Jonathan Chait on the Republican Herd

Republican HerdI think much of the analysis of Trump has not quite grappled with… the reality that parties operate like herds. The focus on the individual is natural, and somewhat appropriate, given Trump’s extraordinarily disqualifying combination of personal traits. Still, all of Trump’s personal and ideological tics can be connected to decades-long trends within the Republican Party toward anti-intellectualism, white racial paranoia, and authoritarianism.

The herd quality of parties explains why the most pessimistic observers of the Republican Party during the Obama era have been right — indeed, Trump’s rise has proven many of us to have been insufficiently pessimistic about the party — and the optimists wrong.
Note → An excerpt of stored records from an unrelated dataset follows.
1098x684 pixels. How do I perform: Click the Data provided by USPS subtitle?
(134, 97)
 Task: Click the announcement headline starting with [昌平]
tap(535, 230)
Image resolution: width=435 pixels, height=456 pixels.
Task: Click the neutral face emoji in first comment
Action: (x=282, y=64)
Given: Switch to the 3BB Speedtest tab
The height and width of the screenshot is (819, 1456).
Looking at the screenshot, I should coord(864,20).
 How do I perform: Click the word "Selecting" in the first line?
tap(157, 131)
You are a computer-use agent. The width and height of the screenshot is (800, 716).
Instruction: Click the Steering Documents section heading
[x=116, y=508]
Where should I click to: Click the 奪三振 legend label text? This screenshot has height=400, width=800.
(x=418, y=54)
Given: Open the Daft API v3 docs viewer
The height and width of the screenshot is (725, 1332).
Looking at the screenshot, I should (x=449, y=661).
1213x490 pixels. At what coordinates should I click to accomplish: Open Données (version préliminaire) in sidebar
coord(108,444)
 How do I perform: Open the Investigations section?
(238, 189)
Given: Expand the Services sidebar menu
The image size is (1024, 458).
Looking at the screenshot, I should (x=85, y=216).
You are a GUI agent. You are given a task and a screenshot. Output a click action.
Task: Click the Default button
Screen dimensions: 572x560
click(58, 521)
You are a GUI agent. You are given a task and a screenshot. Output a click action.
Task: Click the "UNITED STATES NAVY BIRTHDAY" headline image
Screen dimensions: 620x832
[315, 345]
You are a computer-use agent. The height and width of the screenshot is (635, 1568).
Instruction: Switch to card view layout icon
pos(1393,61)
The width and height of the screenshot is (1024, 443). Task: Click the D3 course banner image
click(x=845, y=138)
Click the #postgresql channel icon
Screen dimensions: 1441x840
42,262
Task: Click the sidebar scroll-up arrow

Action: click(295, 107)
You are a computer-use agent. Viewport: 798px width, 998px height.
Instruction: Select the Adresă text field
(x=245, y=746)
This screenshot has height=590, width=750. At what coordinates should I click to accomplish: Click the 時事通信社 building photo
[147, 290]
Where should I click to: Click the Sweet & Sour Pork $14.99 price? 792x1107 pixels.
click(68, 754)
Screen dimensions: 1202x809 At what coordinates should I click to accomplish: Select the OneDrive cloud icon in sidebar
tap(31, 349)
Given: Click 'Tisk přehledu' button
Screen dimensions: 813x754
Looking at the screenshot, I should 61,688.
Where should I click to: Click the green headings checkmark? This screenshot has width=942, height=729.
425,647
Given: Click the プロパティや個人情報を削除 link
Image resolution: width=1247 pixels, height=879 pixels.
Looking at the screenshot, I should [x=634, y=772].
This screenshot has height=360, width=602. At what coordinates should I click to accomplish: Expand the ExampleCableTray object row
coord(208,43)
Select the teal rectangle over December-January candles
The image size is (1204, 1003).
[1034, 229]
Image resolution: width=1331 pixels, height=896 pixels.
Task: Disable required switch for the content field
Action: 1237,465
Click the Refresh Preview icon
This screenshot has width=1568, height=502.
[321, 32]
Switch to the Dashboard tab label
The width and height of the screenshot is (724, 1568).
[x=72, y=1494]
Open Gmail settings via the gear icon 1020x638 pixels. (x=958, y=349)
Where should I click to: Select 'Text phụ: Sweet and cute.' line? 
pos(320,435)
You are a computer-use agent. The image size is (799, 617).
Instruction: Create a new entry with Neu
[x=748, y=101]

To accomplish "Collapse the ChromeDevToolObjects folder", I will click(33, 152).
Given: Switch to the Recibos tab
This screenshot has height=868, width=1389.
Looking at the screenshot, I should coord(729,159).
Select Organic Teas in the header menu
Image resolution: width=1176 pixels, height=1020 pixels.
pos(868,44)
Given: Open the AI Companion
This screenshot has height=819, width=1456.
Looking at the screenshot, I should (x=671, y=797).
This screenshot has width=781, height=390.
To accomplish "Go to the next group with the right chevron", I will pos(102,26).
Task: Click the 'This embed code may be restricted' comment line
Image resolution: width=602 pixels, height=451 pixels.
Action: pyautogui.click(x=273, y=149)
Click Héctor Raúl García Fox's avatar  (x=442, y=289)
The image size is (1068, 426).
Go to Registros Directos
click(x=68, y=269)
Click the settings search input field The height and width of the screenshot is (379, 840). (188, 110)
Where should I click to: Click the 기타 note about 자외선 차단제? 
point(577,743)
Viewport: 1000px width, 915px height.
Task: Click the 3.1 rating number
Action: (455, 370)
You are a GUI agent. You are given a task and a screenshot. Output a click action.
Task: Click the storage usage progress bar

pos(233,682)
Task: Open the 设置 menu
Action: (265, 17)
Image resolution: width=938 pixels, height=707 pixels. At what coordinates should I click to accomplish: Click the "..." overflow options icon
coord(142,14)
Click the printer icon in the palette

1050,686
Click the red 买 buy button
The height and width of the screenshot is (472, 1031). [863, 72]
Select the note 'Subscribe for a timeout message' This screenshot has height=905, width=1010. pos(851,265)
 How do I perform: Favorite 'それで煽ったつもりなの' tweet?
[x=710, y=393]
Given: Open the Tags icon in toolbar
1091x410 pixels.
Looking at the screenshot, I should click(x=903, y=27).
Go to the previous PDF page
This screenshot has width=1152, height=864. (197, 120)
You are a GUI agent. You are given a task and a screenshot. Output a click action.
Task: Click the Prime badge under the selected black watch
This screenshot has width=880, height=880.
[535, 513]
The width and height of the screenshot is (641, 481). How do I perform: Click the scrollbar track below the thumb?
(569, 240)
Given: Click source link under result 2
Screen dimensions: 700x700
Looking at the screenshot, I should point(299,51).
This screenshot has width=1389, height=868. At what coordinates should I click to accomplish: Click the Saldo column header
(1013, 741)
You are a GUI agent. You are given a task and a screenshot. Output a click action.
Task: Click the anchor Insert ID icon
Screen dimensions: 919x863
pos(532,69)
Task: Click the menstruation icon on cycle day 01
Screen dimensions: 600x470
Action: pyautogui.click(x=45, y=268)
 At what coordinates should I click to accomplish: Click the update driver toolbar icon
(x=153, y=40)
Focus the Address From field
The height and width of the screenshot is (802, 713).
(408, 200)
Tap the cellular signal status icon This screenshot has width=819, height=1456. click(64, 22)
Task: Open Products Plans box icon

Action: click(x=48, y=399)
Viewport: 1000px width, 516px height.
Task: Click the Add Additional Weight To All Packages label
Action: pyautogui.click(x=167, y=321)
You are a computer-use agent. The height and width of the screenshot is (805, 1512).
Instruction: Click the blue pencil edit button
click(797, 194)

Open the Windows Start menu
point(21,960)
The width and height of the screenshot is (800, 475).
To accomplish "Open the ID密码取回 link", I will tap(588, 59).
The optimists have believed that the GOP could elide, or move beyond, its most fanatical and retrograde elements with some kind of killer app: just the right kind of presidential candidate, or Speaker of the House, or domestic-policy innovation, could reposition Republicans as a serious, responsible governing force.

But it hasn’t worked because the outliers in the party have a way of pulling the herd in their direction.

—Jonathan Chait
Why Republican Kooks Matter

4 thoughts on “Jonathan Chait on the Republican Herd

    • I think he’s right. What he’s really talking about is how a group works itself into a frenzy by constantly following the most upset person. He’s not saying that the Republicans don’t believe what they claim to. He’s providing a mechanism for how they got so crazy — by also following the people on the rightmost edge of their group.

  1. The latest post on Drudge. John Podesta apparently is a “Satan worshipper” as he had dinner with performance artist Marina Abramovic.

    Remenber when Rush Limbaugh used to talk about the importance of character? Was that all a lie as well now that he is backing Trump? Really it is just all very amazing.

    • Tribalism is strong in all humans. It’s how we survived this long. But for authoritarian followers, it gets out of control. And that’s what we’ve seen among conservatives for at least the last 25 years.